Скворецкий так стиснул челюсти, что на скулах у него заходили желваки. Голос звучал глухо:

— Товарищ директор, я не понимаю вашего тона и не могу его принять. Слушая вас, можно подумать, что мы, чекисты, — виновники происходящих у вас событий. Это переходит всякие границы…

— Ах, границы! — взорвался директор. — Мне некогда выбирать выражения. Мне работать, работать надо, вы понимаете? Ваше благодушное «будем искать» — знаю, знаю ваш ответ! — меня не устраивает. Вы, видите ли, не понимаете моего тона, а я не понимаю вашей невозмутимости, равнодушия.

— Равнодушие! Ну, знаете ли… Может, вы ожидали, что я буду закатывать у вас истерики? — Скворецкий тоже повысил голос. — Этого не будет. Равнодушие! В каждом деле есть своя специфика: в вашем — своя, в нашем — своя. Да, мы ищем и будем искать, мы ведем расследование, в исходе которого не сомневаемся, но я ПОКА не могу привести к вам убийцу, так же как и профессора Варламова. Всему свое время. Если руководство наркомата найдет нужным, я вас ознакомлю с ходом расследования, хотя и не вижу в этом смысла, а повышать голос, кричать…

Директор стоял, глядя куда-то в сторону, тяжело дыша.

— Ладно. — Он махнул рукой. — Я действительно погорячился. Прошу извинить. Ведите свое расследование. Только очень прошу: поторапливайтесь…
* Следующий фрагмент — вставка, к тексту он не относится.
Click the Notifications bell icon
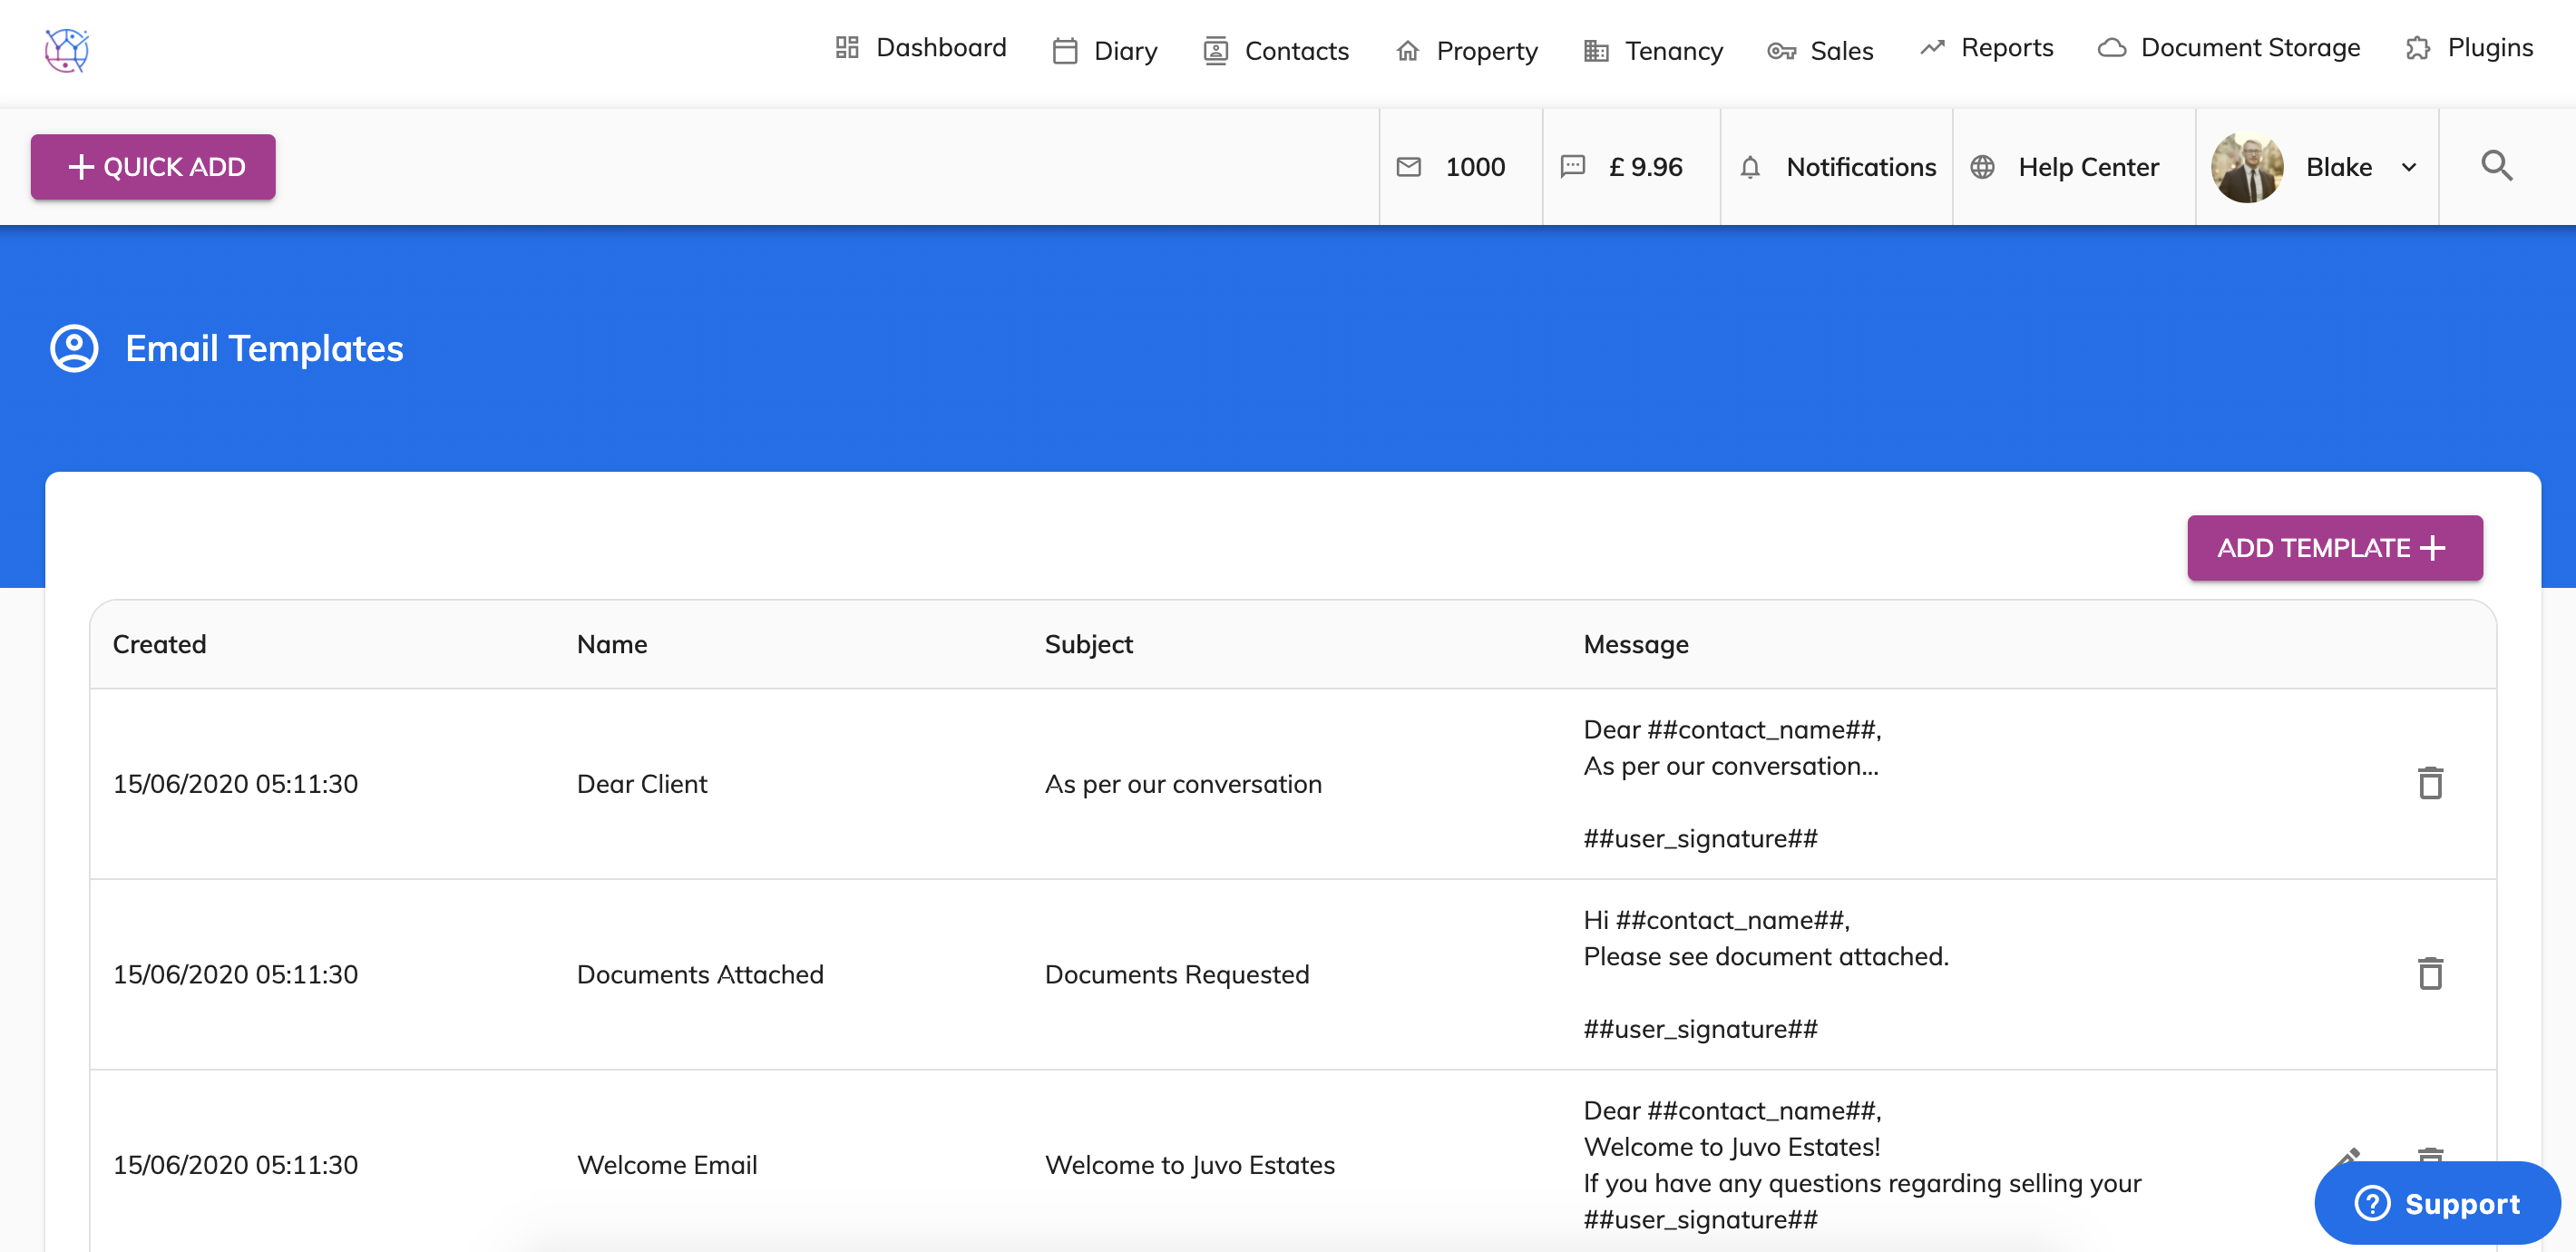 (1750, 167)
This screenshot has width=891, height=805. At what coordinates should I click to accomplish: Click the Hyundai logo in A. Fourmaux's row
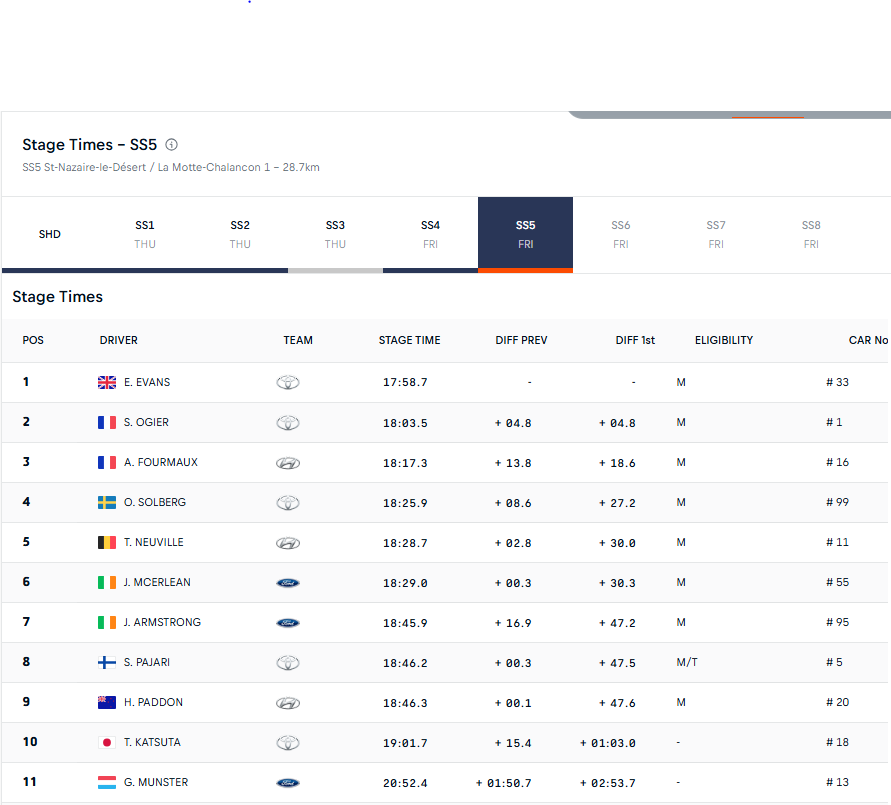pos(288,463)
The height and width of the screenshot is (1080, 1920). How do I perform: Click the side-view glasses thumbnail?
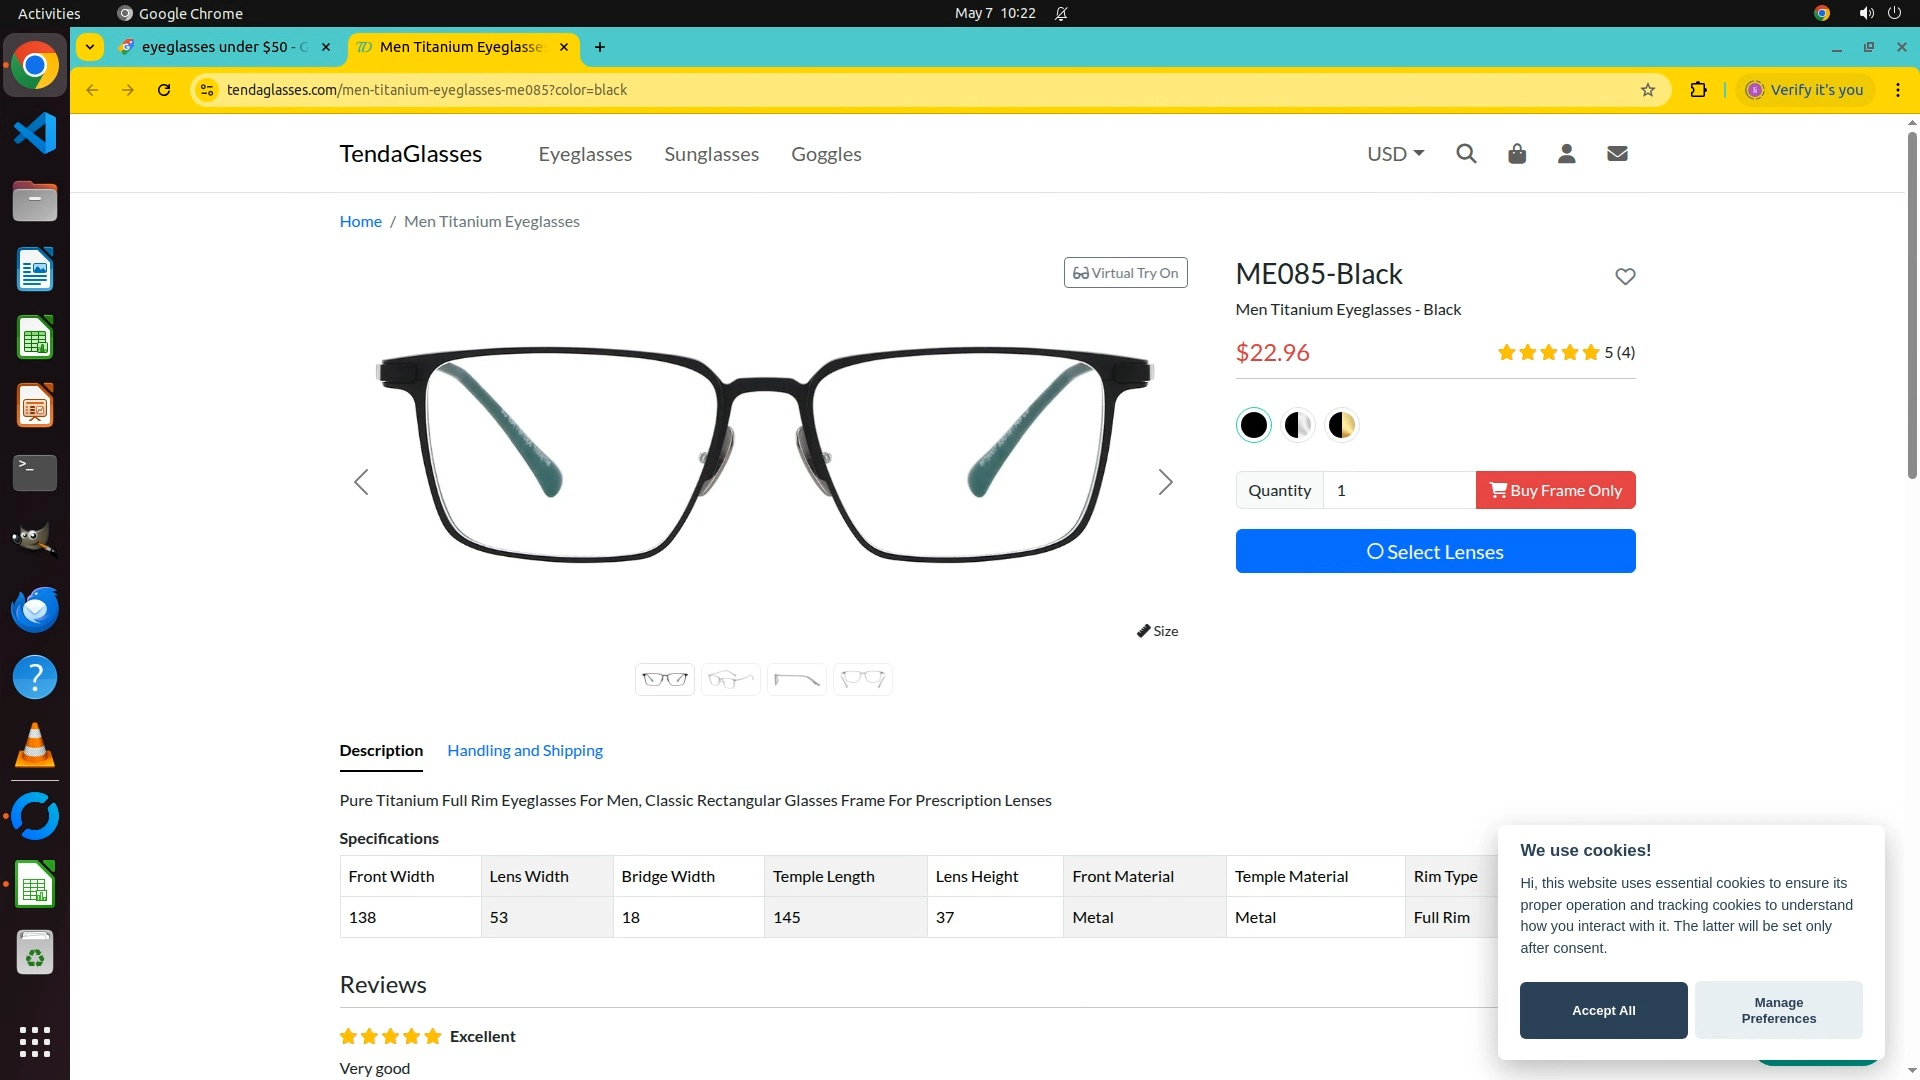[796, 680]
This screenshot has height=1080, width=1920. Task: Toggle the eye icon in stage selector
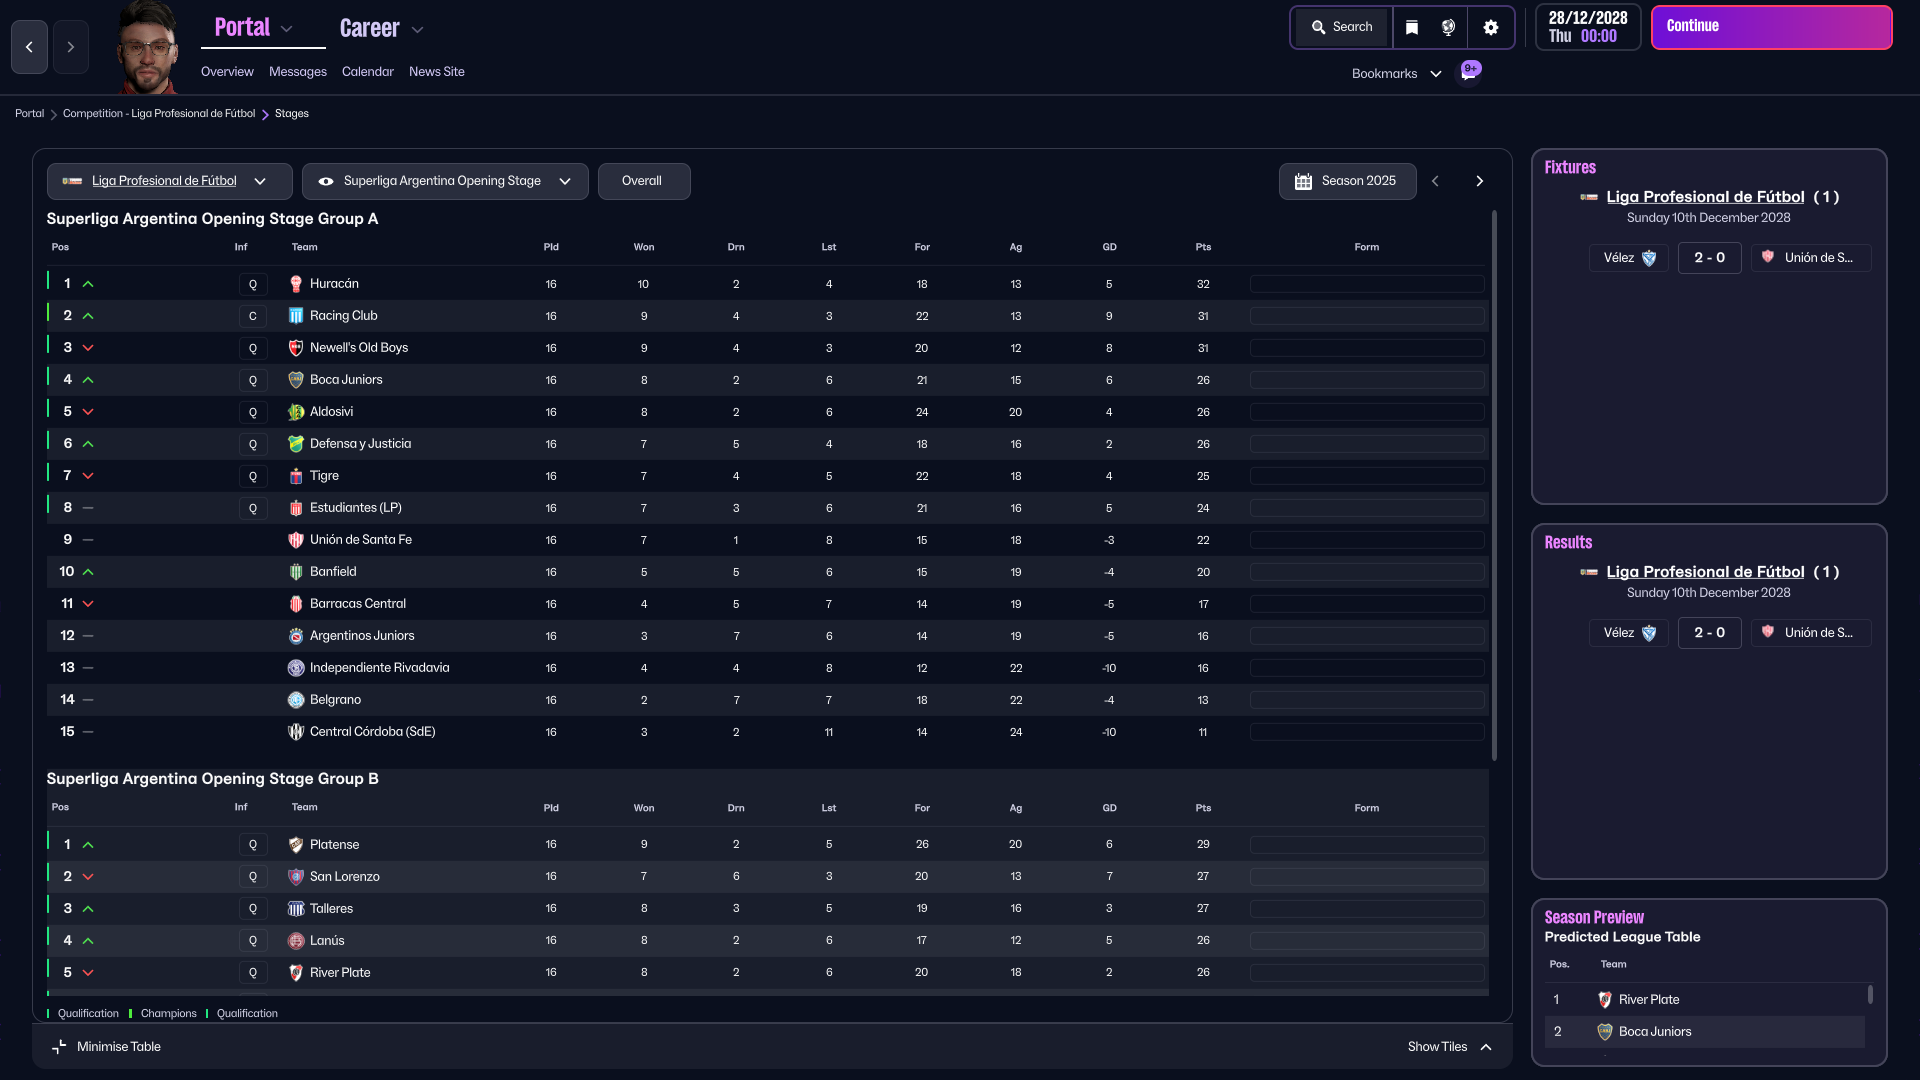pyautogui.click(x=326, y=181)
Кирилл Петрович не вернулся сразу в наркомат. Он вышел из института и углубился в путаные дорожки запущенного парка, под сенью кустов и деревьев которого разыгрались за последние дни одна за другой две трагедии. Но майор не пошел к месту убийства — ни первого, ни второго. К чему? После того как там побывали сотрудники уголовного розыска, вряд ли он мог обнаружить что-либо новое. Нет, майору просто хотелось побыть одному, как следует все обдумать. Вот и сейчас, бродя по пустынному парку, он попытался привести в систему обрывки мыслей, возникших в разговоре с директором института.